Before they could make a decision, Turk heard helicopters in the distance. As they scrambled back to the vehicles, he had an idea.
“We’ll go back up the hill,” he yelled. “We’ll make it look like we’re investigating what happened.”
He spotted the helicopters a few minutes after the car pulled onto the road. There were two, both Shabaviz 2-75s, Iranian reverse-engineered variants of Bell’s ubiquitous Huey series. They looked like Bell 214s, with a thick, rectangular-shaped engine box above the cabin. Dressed in drab green paint, they were definitely military aircraft. They flew from the north, arcing over the sand in the general direction of the gunfight, though about two miles from it.

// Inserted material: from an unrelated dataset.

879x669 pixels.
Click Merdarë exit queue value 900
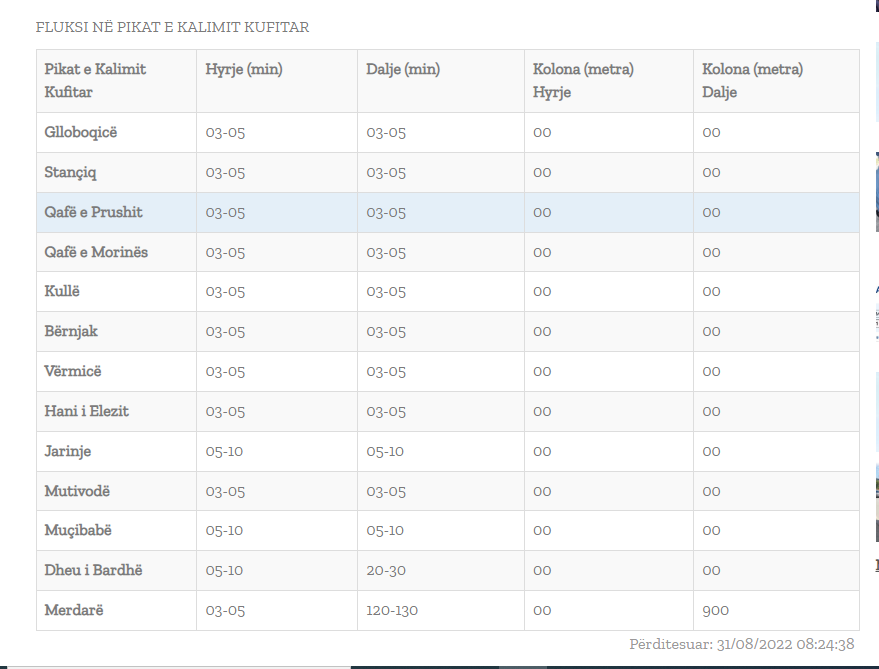[x=715, y=610]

“They going to be close enough to see what happened there?” Turk asked as they drove back up the road. They were going as slow as the Israeli could manage without stalling the car.
“Absolutely,” said Grease.
The helicopters continued southward for a half minute, then turned in a circle and headed toward the vehicles. Grease radioed a warning to the others but got no response, even though they were within a few hundred yards of each other.
Turk fingered his rifle as the helicopters approached. They appeared unarmed, but someone inside the back cabin with a machine gun could do a hell of a lot of damage.
On the other hand, if the choppers did land, the crews might be overpowered.
Turk didn’t know how to fly a helicopter, but he certainly had every incentive to try.
The helicopters skipped low near the side of the mountain, passing near the vehicles. They flew over the car and the small caravan and promptly banked away, back in their original direction.
The sound of the rotors grew steadily softer. The Israeli continued for a short while and found a place to turn around. They passed the pickup as it started into a three-point turn.